Segregate your waste, clean a beach: Mumbai students get Bappa to back them
Student volunteers are staging streetplays at Ganpati pandals to help locals make responsible choicesUpdated: Sep 04, 2017 09:42 IST
As the city celebrates its biggest festival - Ganeshotsav - some college goers are using the season to create awareness about various social and civic issues through cultural activities. Students are staging street plays at Ganpati pandals, colleges and other public places to create a more informed and responsible citizenry.
For example, students from National Service Scheme (NSS) unit of MD College in Parel have performed street plays on issues such as cleanliness, monsoon ailments and women’s empowerment in around 20 pandals in Parel, Sewri and Bhoiwada areas - the heart of the city's Ganeshotsav festivities. "A lot of people visit these mandals during the festive season. It's easy to get our message across quickly through them," said Akhsay Lavand, an NSS volunteer from the college.

• **Problems and tasks**:
a) According to the article on Mumbai students' street plays, in roughly how many pandals did the NSS unit of MD College perform?
b) Proceed with the article on Mumbai students' Ganeshotsav street plays, starting after its final sentence.

(Data excerpts)
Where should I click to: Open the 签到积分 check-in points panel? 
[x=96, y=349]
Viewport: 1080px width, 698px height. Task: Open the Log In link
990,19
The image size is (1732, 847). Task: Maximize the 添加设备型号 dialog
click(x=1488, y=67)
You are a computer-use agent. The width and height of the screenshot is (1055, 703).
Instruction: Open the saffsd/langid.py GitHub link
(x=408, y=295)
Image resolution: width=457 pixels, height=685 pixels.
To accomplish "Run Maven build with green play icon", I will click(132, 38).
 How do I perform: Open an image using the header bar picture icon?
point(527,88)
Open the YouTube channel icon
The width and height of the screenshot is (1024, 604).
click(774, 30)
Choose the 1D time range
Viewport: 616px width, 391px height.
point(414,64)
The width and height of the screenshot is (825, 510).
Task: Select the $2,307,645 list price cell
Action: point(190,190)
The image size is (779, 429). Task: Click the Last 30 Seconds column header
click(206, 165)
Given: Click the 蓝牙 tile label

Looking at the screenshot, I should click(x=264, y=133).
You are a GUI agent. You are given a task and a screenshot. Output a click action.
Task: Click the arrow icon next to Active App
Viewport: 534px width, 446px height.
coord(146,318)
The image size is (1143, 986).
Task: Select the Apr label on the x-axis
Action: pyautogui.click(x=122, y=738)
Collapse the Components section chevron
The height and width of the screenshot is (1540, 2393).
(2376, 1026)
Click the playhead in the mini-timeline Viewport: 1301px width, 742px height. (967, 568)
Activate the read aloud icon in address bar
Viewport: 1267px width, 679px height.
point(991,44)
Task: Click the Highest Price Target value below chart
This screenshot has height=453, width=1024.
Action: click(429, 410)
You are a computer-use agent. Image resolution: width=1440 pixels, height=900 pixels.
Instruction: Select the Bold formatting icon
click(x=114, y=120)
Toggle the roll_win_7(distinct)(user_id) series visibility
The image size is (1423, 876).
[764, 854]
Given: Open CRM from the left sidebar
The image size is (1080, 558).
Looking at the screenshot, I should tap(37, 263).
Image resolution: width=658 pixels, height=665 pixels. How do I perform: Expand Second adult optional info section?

• **Response list**:
a) Around 20 pandals.

b)
Through these plays, the students are attempting to familiarise Mumbaiites with some basic issues about urban life. For example, in order to prevent monsoon-related ailments such as dengue and malaria, the students urge people to stop littering on the street or allow water get accumulated in their homes and its vicinity.
A group of students from Hinduja College, Chowpatty, held a rally from the college campus to the beach to urge devotees not to use idols made of plaster of Paris (PoP) that damage water bodies. “During visarjan, many PoP idols are released in water, harming the water bodies. Eco-friendly idols are much better for environment,” said Yashvi Jadhav, a student from college.
On Tuesday, the last day of Ganeshotsav, NSS volunteers at UPG College in Vile Parle will also stage a street play on the campus on the theme of 'Swachha Bharat Abhiyan'. "We are exploring the ways in which we could contribute to the festival. Since we have experience of performing street plays, we decided to stage one to demonstrate how to take care of medical waste and the waste generated during the festival," said Rushi Mehta, a student at the college.
The activities will continue after the festival. The Rotaract Club of St Andrew’s College is planning to conduct a beach cleaning drive after the festival.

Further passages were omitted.